SintesaNews.com – Sidang perkara tindak pidana korupsi (tipikor) Dadan Setiadi Megantara yang digelar di Pengadilan Negeri Bandung pada tanggal 19 Desember 2024, menghadirkan saksi mahkota Mono Igfirly. Dalam kesaksiannya yang terungkap di muka sidang, Mono mengakui angka dalam laporan final yang diserahkan kepada Panitia Pembebasan Tanah (P2T) tercatat senilai Rp 329.718.300.000,-. Laporan tersebut diserahkan dalam 5 rangkap, tidak ada koreksi atau komplain dari pihak terkait.
“Laporan tersebut aman-aman saja tidak komplain atau koreksi, atau sanksi dari P2T, artinya nilai Rp. 329.718.300.000,- itu sah”, ungkap Mono.
Dalam sidang yang dipimpin Hakim Panji Surono, Mono Igfirly, yakni pejabat dari KJPP, memberitahukan bagaimana proses manipulasi terjadi. Ia mengaku diminta penyidik Kejaksaan Negeri (Kejari) Sumedang, Roy Andika, untuk membuat simulasi nilai ganti rugi terhadap 9 bidang tanah.
“Penyidik bilang paling besar ganti rugi Rp. 120.000.000.000,-, tapi saya bilang itu tidak mungkin, minimal Rp. 190.000.000.000,-”, ujar Mono.
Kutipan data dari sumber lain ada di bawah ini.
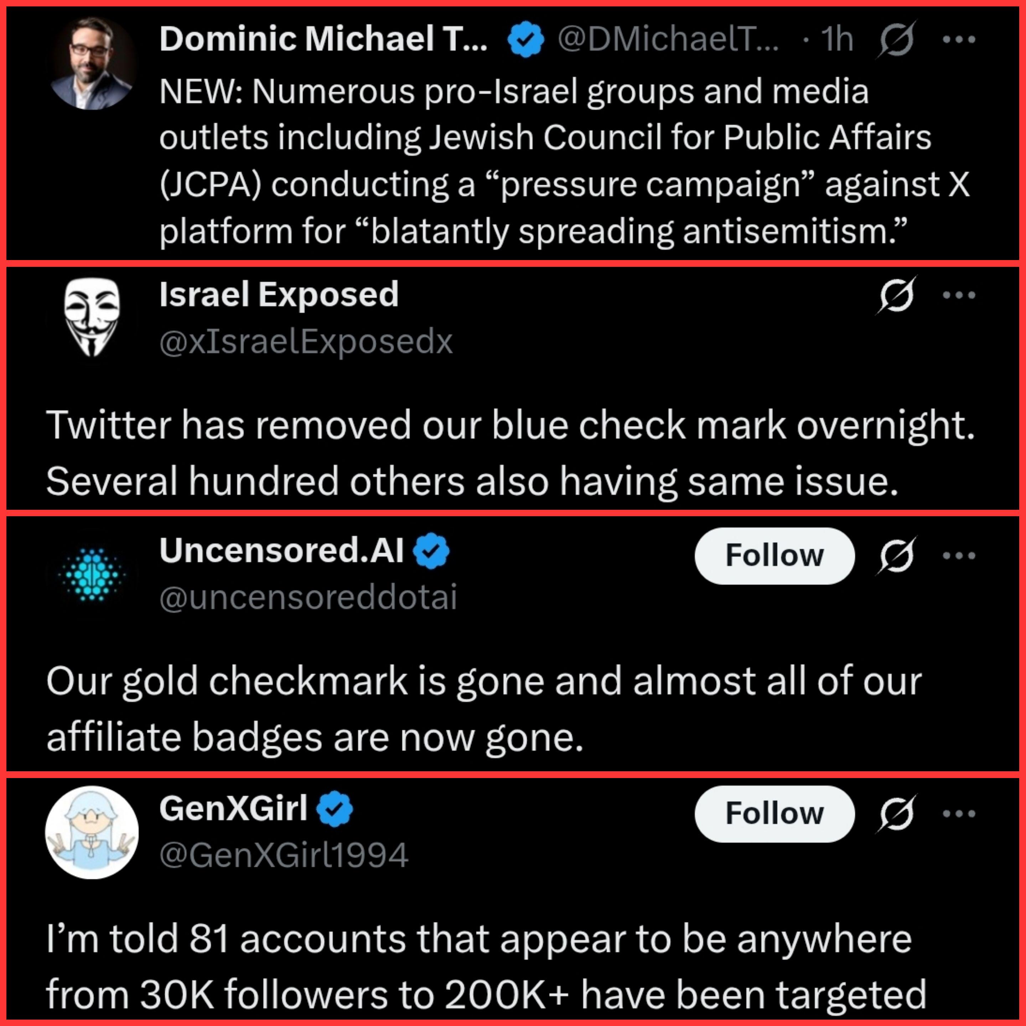Open the more options menu on Dominic's post

(x=959, y=40)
Ia mengakui simulasi tersebut bukan penilaian resmi melainkan hasil diskusi dengan penyidik.
Ketika ditanya penasihat hukum Dadan Setiadi Megantara, Zainal RF Tampubolon, “Apakah saksi akan mencabut pernyataan soal perhitungan ganti rugi yang ternyata hanya simulasi yang dimasukan ke dalam BAP?”
“Betul”, jawab Mono.
Dari pengakuan tersebut, Zainal menyatakan simulasi tersebut tidak dapat dijadikan dasar untuk menentukan nilai ganti rugi.
“Simulasi itu tidak bisa dijadikan dasar hukum”, tegasnya.
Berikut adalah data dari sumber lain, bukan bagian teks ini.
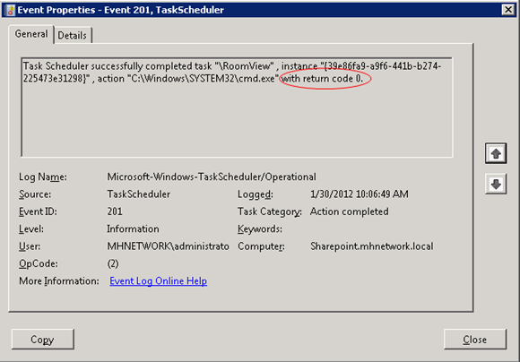Copy the event details with Copy button
This screenshot has height=362, width=520.
42,340
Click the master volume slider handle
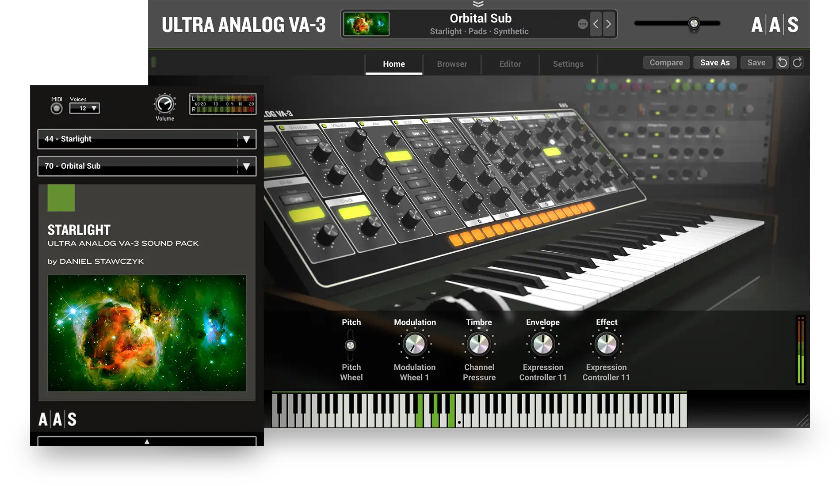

Pengungkapan fakta baru ini menguatkan dugaaan adanya manipulasi perhitungan ganti rugi tanah dari Rp. 329.718.300.000,-. Menjadi Rp. 190.000.000.000,-, yang berasal dari keinginan penyidik. Terlepas dari fakta-fakta baru yang terungkap dalam persidangan tanggal 19 Desember 2024 tersebut, ada banyak misinformasi yang perlu diberitahukan kepada masyarakat NKRI. Bahwa perkara tindak pidana korupsi ini agak lain (unik).
Persidangan tipikor yang menyasar Dadan Setiadi Megantara ini berasal adanya dugaan tipikor yang disangkakan kepada Dadan Setiadi Megantara, Cs., dalam rangka pengadaan tanah Proyek Strategis Nasional Tol Cisumdawu. Padahal sebelumnya, Dadan Setiadi Megantara telah berperkara dengan ahli waris Antijah Binti Moetakin yakni Udju, Cs. dalam perkara No. 32/Pdt.G/2021/PN. Smd Jo. No. 340/PDT/2022/PT BDG jo. No. 2660 K/Pdt/2023 yang sudah berkekuatan hukum tetap (BHT).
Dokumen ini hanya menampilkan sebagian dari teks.